The Register Citizen (Torrington, CT)
Stocks mostly up after Fed meeting
Stocks overcame an afternoon wobble to close mostly higher after the Federal Reserve said it would start reducing its huge bond portfolio next month and was still on track to raise interest rates later this year.
Bond yields rose following the Fed’s announcement Wednesday. That helped send bank stocks higher. Banks benefit from higher bond yields because it means they can charge higher interest rates on loans.
PNC Financial Services rose 1.3 percent.
High-dividend stocks like household goods makers fell. Kraft Heinz fell 1.2 percent.
The Standard & Poor’s 500 index rose 1 point to 2,508. The Dow Jones industrials added 41 points, or 0.2 percent, to 22,412. The Nasdaq slipped 5 points to 6,456.
Bond prices fell. The yield on the 10-year Treasury note rose to 2.28 percent.
The Fed announced Wednesday that it will let a small portion of its $4.5 trillion balance sheet mature without being replaced, starting in October with reductions of $10 billion a month and gradually rising over the next year to $50 billion a month.
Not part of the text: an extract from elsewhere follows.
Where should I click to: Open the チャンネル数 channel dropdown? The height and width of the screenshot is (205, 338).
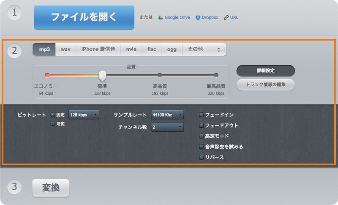click(x=167, y=127)
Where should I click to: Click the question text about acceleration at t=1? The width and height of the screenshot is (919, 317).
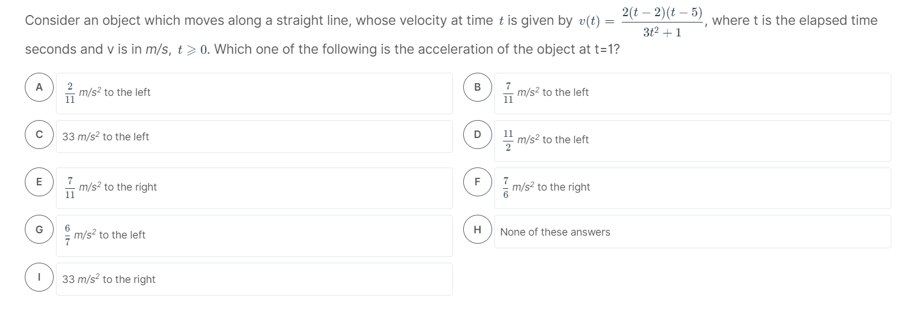pos(322,49)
John Silvia, chief economist at Wells Fargo, said some investors appeared surprised that the Fed still expects to raise rates by December. With Hurricanes Harvey and Irma clouding some economic data — temporarily raising gas prices, likely restraining hiring and potentially depressing growth in the JulySeptember quarter — some analysts assumed the Fed wouldn’t have enough information by December to assess whether the economy had rebounded from the storms.
“A lot of people were thinking that (the Fed) would pass in December,” Silvia said.
At a news conference, Chair Janet Yellen said the Fed still believes that persistently low inflation — below the Fed’s 2 percent target rate for four years — is temporary.